The writer is more inclined to take Justice Jardeleza’s take on the issue. I agree with the esteemed justice “that the exact reason why the Convention voted down Sr. Rafols' proposal to explicitly include ‘children of unknown parent’ may never fully be settled.” What is clear, however, that there is no intent to make foundlings stateless, and consequently deprive them of rights that citizenship entails. I am of the belief that the constitution, whether is it the 1935 or 1987 Constitution, is (or at least should be) a living constitution whose interpretation should be geared towards the attainment of justice and the protection of human rights. As the Solicitor General pointed out, “foundlings are a ‘discrete and insular’ minority who are entitled to utmost protection against unreasonable discrimination applying the strict scrutiny standard.” As Justice Jardeleza explains, it becomes the burden of government to prove that the classification is necessary to achieve a compelling state interest and that it is the least restrictive means to protect such interest.

But assuming arguendo that the text of the constitution is to be strictly adhered to, the evidence on Poe’s parentage is convincing. If blood-relation is the basis for a natural-born status, Poe should be considered a natural-born. Justice Jardeleza points out that the standard of proof of absolute certainty that the COMELEC has imposed on Poe is unfair as jus sanguinis is a principle of nationality, and not a rule of evidence.
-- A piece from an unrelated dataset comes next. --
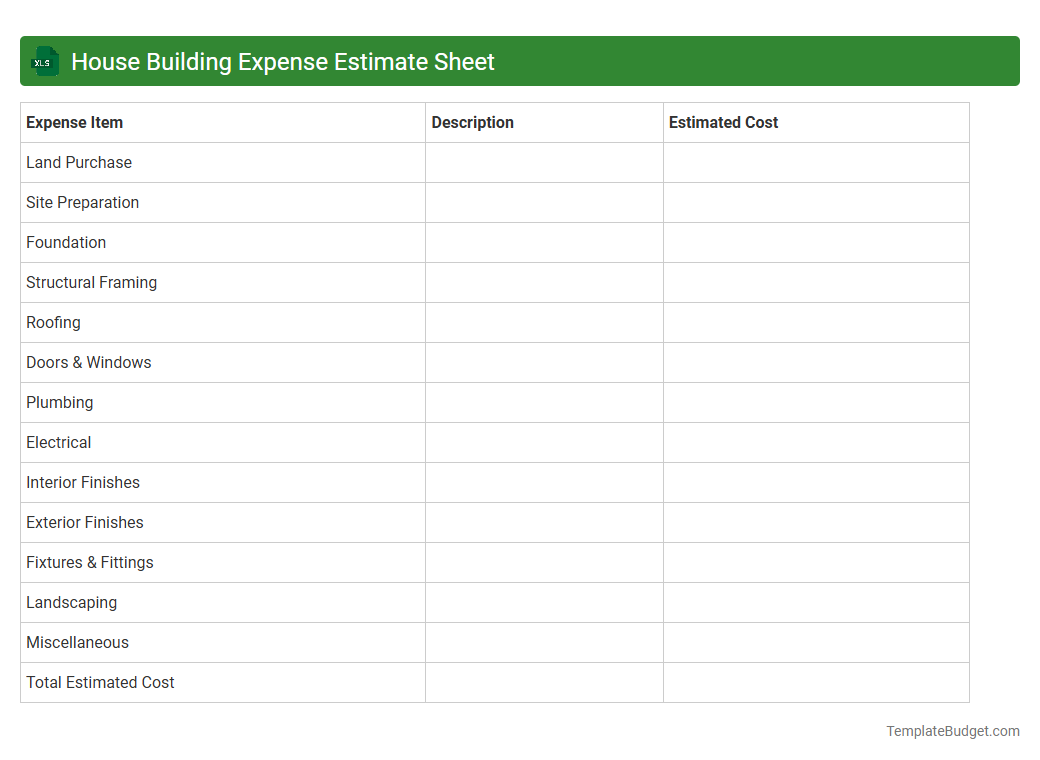This screenshot has width=1040, height=760.
Task: Select the Fixtures & Fittings row
Action: click(89, 562)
I subscribe to the argument that the high probability (at least 99% chance) of her being of Filipino parentage should suffice.

On the issue of Poe’s residency, although I agree with main decision that the fact and not the statement of residence should be controlling, I argue that the reckoning point must be after the acquisition of citizenship and the renunciation of the foreign one. I concur with the Elamparo-Tatad petitions that while Poe may have established animus manendi coupled with animus non revertendi, she was still an American citizen at that time and was governed by immigration laws. The Romualdez-Marcos v. COMELEC case does not apply as Marcos was already a Filipino citizen at that time. There was no change in citizenship.

As to the third issue, it would seem to me that the Court has taken the power to determine the eligibility of candidates to run for office from the COMELEC. I stand with Justice Carpio that this could become a dangerous precedent that could totally cripple the COMELEC. Justice Carpio says that the COMELEC has the power to determine nuisance candidates for practical reasons, i.e. for the efficient conduct of the elections. This is why I found it odd that the majority of the Court ruled that the issuance of certificates of candidacy is a ministerial duty, that the COMELEC has no jurisdiction in declaring that there are material falsehoods or misrepresentation in a candidate’s application. The Court tried to justify this by nuancing ‘disqualification’ from ‘ineligibility’, which to me are mere semantics.


To conclude, while I applaud the Court’s efforts to keep the country from turning into the House of Slytherin who view those that are not “pure-bloods” as inferior, it should take caution in emasculating government departments. The long term effects of this may not be worth the search for the country’s dragon warrior.